L’abilità del nuovo signore del Cremlino è invece di lunga data. Poggia sulla tradizionale abilità zarista e poi bolscevica di alterare la realtà forgiandone una completamente nuova. Un’arte della disinformazione che nel “Protocollo dei Savi di Sion” raggiunge uno dei suoi punti più disgustosamente alti superata forse solo dal “Protocollo segreto” Molotov-Ribbentrop, il patto che sanciva la spartizione della Polonia.

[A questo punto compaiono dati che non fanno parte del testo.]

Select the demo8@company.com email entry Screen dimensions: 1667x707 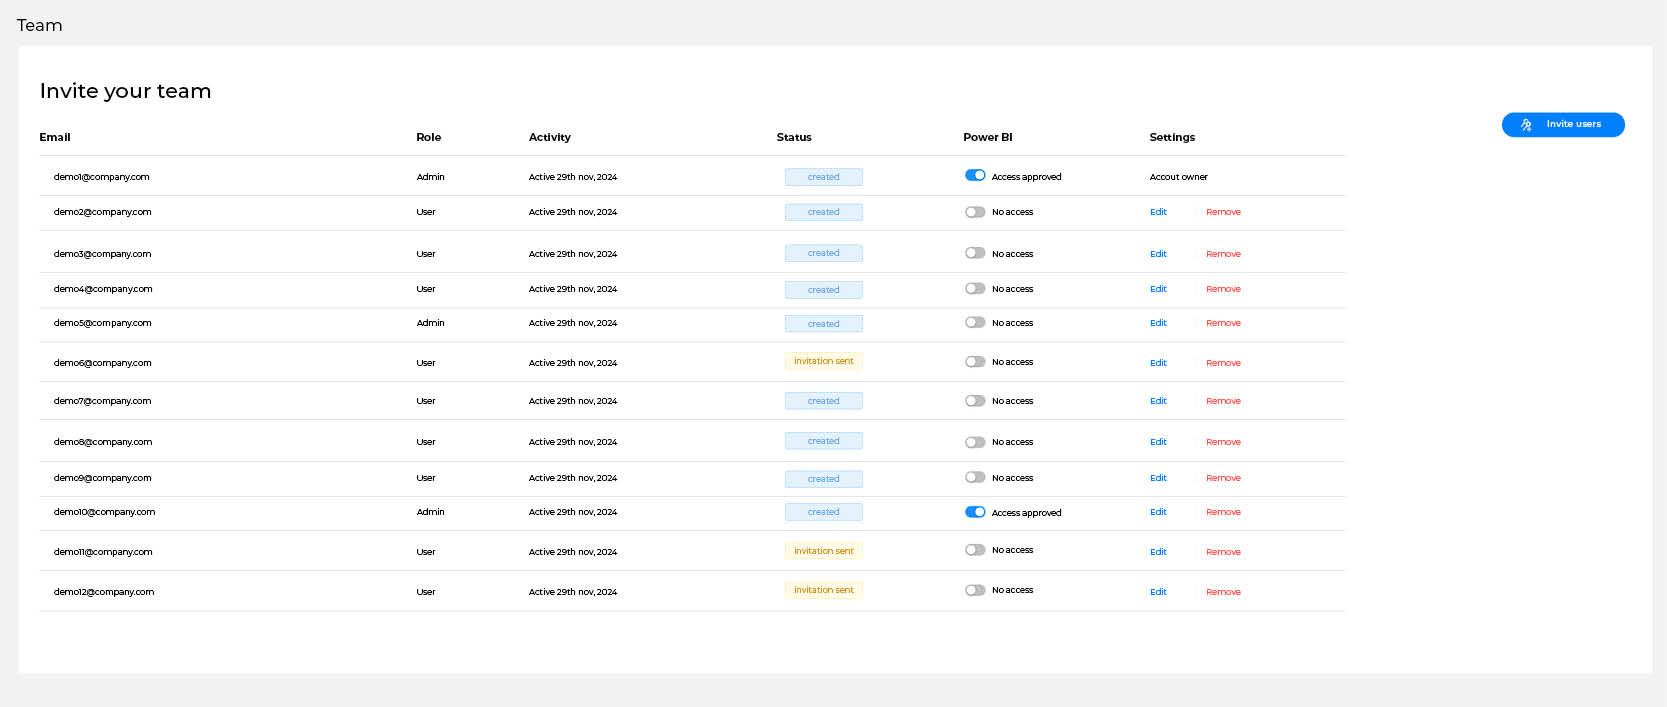(103, 442)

Secondo il dizionario Treccani la retorica è “L’arte del parlare e dello scrivere… con finalità prevalentemente pragmatiche, come tecnica del discorso teso a persuadere”. Un’arte che richiede inventiva e approfondite conoscenze tecniche, come sa bene ogni artigiano della pubblicità. La questione tuttavia è un’altra: si fa convincere dalla pubblicità (e a maggior ragione dall’ars retorica) solo chi è già predisposto ad essere persuaso. Perché mostra interesse per quell’oggetto, quell’iniziativa, quell’evento. Qual è dunque l’indubbio fascino che il mondo islamico esercita su giovani donne e giovani uomini che, sventolando in modo acritico la bandiera della Palestina, si mostrano incapaci di comprendere l’equivalenza Hamas / Iran / dispotismo islamico? Temo non lo sappia neppure il chiurlo.